Kabar mengejutkan ini pertama kali ditiupkan oleh surat kabar terkemuka Suddeutsche Zeitung. Mengutip sumber internal di kabinet, Berlin dilaporkan tengah menggodok regulasi ketat yang akan menentukan nasib pengguna internet usia dini pada musim gugur mendatang.
Fokus utamanya adalah larangan total penggunaan media sosial bagi anak-anak di bawah usia 14 tahun.
Dalam sebuah sesi bincang-bincang di siniar Machtwechsel, Kanselir Merz mengungkapkan keresahannya. Meski ia mengaku selalu berhati-hati jika menyangkut intervensi hukum terhadap ruang privat, namun kepentingan perlindungan anak menurutnya tidak bisa ditawar lagi.
“Saya rasa kita harus memprioritaskan bagaimana melindungi anak-anak pada usia ketika mereka membutuhkan waktu untuk bermain, belajar, dan fokus di sekolah,” tegas Merz.
Ancaman Gangguan Perilaku Sosial
Argumen Merz bukan tanpa dasar. Ia menyoroti fenomena anak usia 14 tahun yang sanggup menghabiskan waktu hingga lima jam atau lebih di depan layar setiap harinya. Baginya, jika seluruh proses sosialisasi anak terjadi di dunia maya, maka fondasi perilaku sosial mereka di dunia nyata akan rapuh.
“Jika sosialisasi mereka sepenuhnya berlangsung secara daring, mereka pasti akan menghadapi masalah perilaku sosial yang serius,” tambahnya.
Fenomena ‘generasi menunduk’ ini ditengarai menjadi pemicu degradasi konsentrasi dan empati pada remaja di Jerman. Inilah yang mendorong pemerintah untuk mempertimbangkan langkah drastis berupa larangan hukum yang mengikat.

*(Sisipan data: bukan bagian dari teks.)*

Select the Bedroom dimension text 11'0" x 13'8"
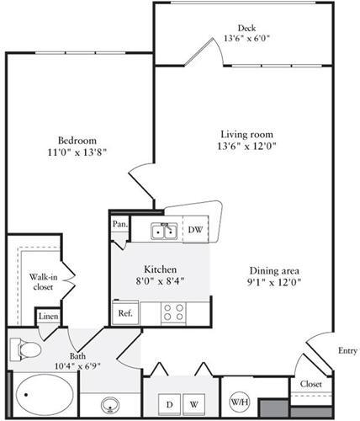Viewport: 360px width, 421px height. click(x=77, y=152)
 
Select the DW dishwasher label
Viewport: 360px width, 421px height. click(x=193, y=230)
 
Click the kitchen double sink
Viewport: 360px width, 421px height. click(x=162, y=230)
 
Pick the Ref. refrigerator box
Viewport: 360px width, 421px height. click(x=124, y=312)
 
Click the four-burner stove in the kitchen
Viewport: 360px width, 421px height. click(x=173, y=312)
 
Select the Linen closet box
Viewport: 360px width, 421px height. click(x=48, y=316)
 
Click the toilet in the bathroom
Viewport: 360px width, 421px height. click(x=26, y=348)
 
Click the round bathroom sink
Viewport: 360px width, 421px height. click(x=111, y=402)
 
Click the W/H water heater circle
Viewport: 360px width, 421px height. click(x=239, y=401)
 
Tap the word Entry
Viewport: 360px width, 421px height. click(x=345, y=351)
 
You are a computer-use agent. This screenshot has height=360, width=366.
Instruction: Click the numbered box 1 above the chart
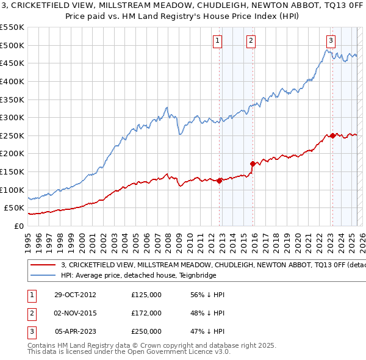tap(218, 41)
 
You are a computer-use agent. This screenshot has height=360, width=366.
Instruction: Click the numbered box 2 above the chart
tap(251, 41)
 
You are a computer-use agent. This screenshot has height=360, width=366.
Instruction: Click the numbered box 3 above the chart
tap(331, 41)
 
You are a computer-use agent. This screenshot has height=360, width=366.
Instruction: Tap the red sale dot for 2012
tap(220, 181)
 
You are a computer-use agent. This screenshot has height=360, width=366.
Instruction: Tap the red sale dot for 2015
tap(252, 164)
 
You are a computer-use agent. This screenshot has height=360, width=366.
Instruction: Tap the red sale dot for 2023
tap(332, 135)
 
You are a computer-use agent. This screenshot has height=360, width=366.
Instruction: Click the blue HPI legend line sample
tap(43, 275)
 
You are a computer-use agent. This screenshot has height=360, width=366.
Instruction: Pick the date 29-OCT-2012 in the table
tap(74, 295)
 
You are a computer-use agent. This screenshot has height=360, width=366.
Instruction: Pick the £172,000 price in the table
tap(146, 313)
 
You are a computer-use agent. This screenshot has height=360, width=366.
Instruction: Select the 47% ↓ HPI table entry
tap(208, 331)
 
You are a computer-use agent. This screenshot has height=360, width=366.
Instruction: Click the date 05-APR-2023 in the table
tap(76, 331)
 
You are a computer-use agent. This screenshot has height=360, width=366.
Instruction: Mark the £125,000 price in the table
tap(146, 295)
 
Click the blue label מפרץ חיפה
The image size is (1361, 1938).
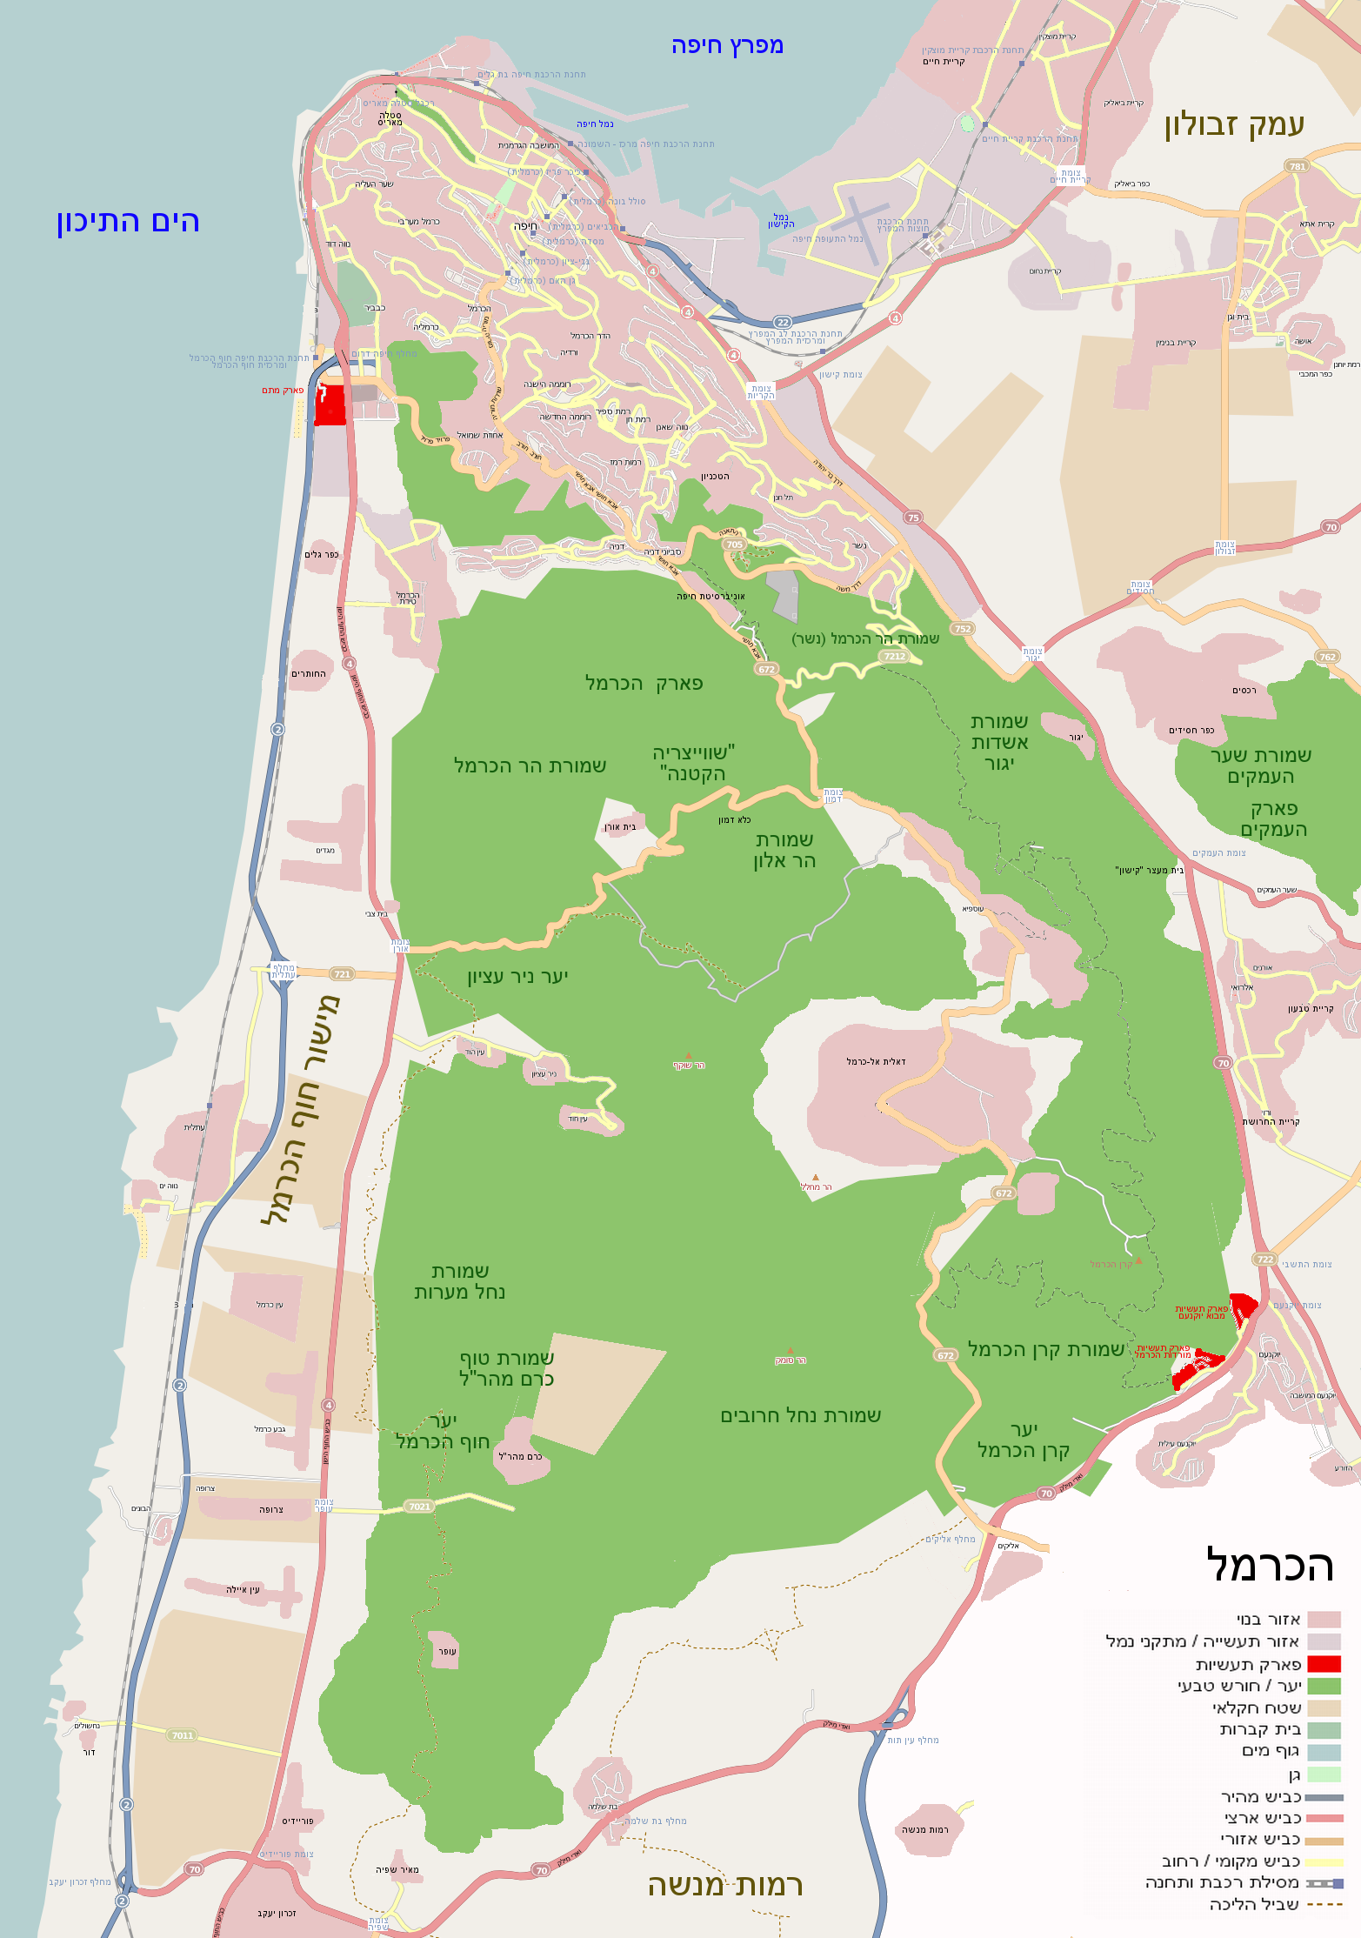click(x=727, y=45)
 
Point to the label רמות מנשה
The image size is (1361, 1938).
click(x=724, y=1885)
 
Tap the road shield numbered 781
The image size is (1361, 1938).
click(x=1297, y=166)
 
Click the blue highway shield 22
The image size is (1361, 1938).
click(x=783, y=322)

Konsensus Politik: Koalisi SPD dan CDU Merapat
Rencana ini tampaknya tidak akan menemui jalan buntu di parlemen. Dukungan politik mengalir deras, tidak hanya dari partai pimpinan Merz, Persatuan Demokratik Kristen (CDU), tetapi juga dari mitra koalisi mereka, Partai Sosial Demokrat (SPD).
Kekompakan dua kekuatan politik besar di Jerman ini menunjukkan bahwa isu kesehatan mental anak telah menjadi prioritas nasional yang melampaui batas ideologi partai. Agenda besar ini kabarnya akan menjadi menu utama dalam kongres Partai CDU yang dijadwalkan berlangsung di Stuttgart pada 20-21 Februari mendatang.
Di sana, rincian teknis mengenai mekanisme pengawasan dan sanksi bagi platform media sosial akan dibahas lebih mendalam.
Jerman kini berada di garda terdepan di Eropa dalam upaya ‘detoks digital’ bagi anak-anak. Jika aturan ini disahkan pada musim gugur nanti, Berlin akan menjadi preseden penting bagi negara-negara lain di Uni Eropa dalam mengatur kedaulatan digital dan perlindungan mental generasi Alpha.